### What to do
[1] In the COPD study excerpt, list every patient group into which the 9042 patients were classified, with the number of patients in each.
[2] Reproduce verbatim the portion of the COPD study excerpt that begins at the words "Abbreviations" and ends after the words "SD, standard deviation.".
[3] Write what follows the final sentence of the COPD study excerpt, as its continuation.

### Quoted passage
★ ★ ★

There were 9042 patients with COPD; 340 non-severe, 326 progressing, 394 severe, and 7982 clinically verified. BEC was available for 31.8% of patients. The mean follow-up time was 3.7–6.5 years in the classified patient-groups. All-cause mortality was 46% during follow-up. Severe COPD was associated with more COPD-related HCRU and higher mortality than non-severe COPD. Patients with BEC ≥300 cells/μL had higher overall HCRU but improved survival compared with those with BEC <300 cells/μL. Overall direct costs were similar across COPD severity categories, 3300–3900€/patient-year, although COPD-related costs were higher in patients with severe versus non-severe COPD.

Conclusion

This study demonstrated a substantial burden associated with severe and/or eosinophilic COPD for patients in Finland.

Acknowledgments

This study was funded by GSK (GSK ID: HO-17-17558). The authors would like to thank the staff at the Centre for Clinical Informatics at Turku University Hospital for their assistance with data extraction and harmonization. Editorial support (in the form of writing assistance, including the development of the initial draft based on author direction, assembling tables, and figures, collating authors’ comments, grammatical editing and referencing) was provided by Laura Pearce PhD, at Fishawack Indicia Ltd, UK, and was funded by GSK.

Abbreviations

ACO, asthma-COPD overlap; BEC, blood eosinophil count; BMI, body mass index; CI, confidence interval; COPD, chronic obstructive pulmonary disease; ER, emergency room; FEV1, forced expiratory volume in 1 s; FVC, forced vital capacity; HCRU, healthcare resource utilization; HDSWF, Hospital District of Southwest Finland; ICD, International Classification of Diseases; SD, standard deviation.

Ethics Approval And Informed Consent

The permission for this registry-based study was obtained from the Hospital District of Southwest Finland, Kela and Statistics Finland. According to Finnish law for retrospective registry studies, no informed consent was needed.

★ ★ ★

### Exercise data
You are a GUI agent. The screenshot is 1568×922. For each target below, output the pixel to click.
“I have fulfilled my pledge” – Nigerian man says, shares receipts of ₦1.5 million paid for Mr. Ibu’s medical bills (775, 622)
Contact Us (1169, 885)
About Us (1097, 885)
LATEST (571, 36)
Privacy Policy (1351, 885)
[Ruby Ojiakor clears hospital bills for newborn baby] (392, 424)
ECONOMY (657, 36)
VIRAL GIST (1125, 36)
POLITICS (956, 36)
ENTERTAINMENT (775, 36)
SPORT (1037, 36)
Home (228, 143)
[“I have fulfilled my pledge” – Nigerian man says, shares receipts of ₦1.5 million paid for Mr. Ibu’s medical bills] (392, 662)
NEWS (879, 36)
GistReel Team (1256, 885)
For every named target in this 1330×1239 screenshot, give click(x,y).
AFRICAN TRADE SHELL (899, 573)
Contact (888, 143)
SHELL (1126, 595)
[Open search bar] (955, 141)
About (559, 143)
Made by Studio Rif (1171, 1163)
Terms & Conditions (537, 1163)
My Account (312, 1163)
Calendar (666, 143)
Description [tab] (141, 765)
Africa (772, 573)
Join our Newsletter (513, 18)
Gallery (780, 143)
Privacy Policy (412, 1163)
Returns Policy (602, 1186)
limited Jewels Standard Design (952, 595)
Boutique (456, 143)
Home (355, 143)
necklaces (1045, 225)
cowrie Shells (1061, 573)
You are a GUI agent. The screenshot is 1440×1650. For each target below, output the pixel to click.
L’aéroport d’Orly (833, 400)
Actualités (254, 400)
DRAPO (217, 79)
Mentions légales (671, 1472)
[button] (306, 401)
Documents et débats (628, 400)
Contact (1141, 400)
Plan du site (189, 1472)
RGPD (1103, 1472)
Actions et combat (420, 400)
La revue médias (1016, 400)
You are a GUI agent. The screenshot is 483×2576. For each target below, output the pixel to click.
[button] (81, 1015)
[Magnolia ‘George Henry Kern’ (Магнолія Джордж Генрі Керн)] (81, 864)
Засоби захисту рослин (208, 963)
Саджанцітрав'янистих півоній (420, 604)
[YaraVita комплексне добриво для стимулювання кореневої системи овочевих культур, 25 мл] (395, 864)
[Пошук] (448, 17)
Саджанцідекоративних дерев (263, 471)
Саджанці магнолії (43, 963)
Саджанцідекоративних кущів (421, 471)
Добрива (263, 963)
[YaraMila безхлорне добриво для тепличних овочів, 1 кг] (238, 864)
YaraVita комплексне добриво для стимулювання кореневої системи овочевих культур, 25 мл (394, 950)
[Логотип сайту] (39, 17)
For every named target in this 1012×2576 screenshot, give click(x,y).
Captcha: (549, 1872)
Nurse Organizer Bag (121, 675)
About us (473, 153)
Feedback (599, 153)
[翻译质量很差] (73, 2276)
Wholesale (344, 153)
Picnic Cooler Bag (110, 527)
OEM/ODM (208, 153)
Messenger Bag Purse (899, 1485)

★ ★ ★

### Outputs in order
[1]
- Non-severe: 340
- Progressing: 326
- Severe: 394
- Clinically verified: 7982

[2]
Abbreviations

ACO, asthma-COPD overlap; BEC, blood eosinophil count; BMI, body mass index; CI, confidence interval; COPD, chronic obstructive pulmonary disease; ER, emergency room; FEV1, forced expiratory volume in 1 s; FVC, forced vital capacity; HCRU, healthcare resource utilization; HDSWF, Hospital District of Southwest Finland; ICD, International Classification of Diseases; SD, standard deviation.

[3]
Data Availability

GSK makes available-anonymized individual participant data and associated documents from interventional clinical studies which evaluate medicines, upon approval of proposals submitted to www.clinicalstudydatarequest.com. To access data for other types of GSK sponsored research, for study documents without patient-level data and for clinical studies not listed, please submit an enquiry via www.clinicalstudydatarequest.com. The sharing of a de-identified dataset of this study is restricted by Finnish law (Data Protection Act (1050/2018)). The dataset can only be requested through the permit authorization process from Turku Clinical Research Centre for justifiable research projects (http://www.turkucrc.fi/en).

Author Contributions

All authors made substantial contributions to conception and design, acquisition of data, or analysis and interpretation of data; took part in drafting the article or revising it critically for important intellectual content; gave final approval of the version to be published; and agree to be accountable for all aspects of the work in ensuring that questions related to the accuracy or integrity of any part of the work are appropriately investigated and resolved.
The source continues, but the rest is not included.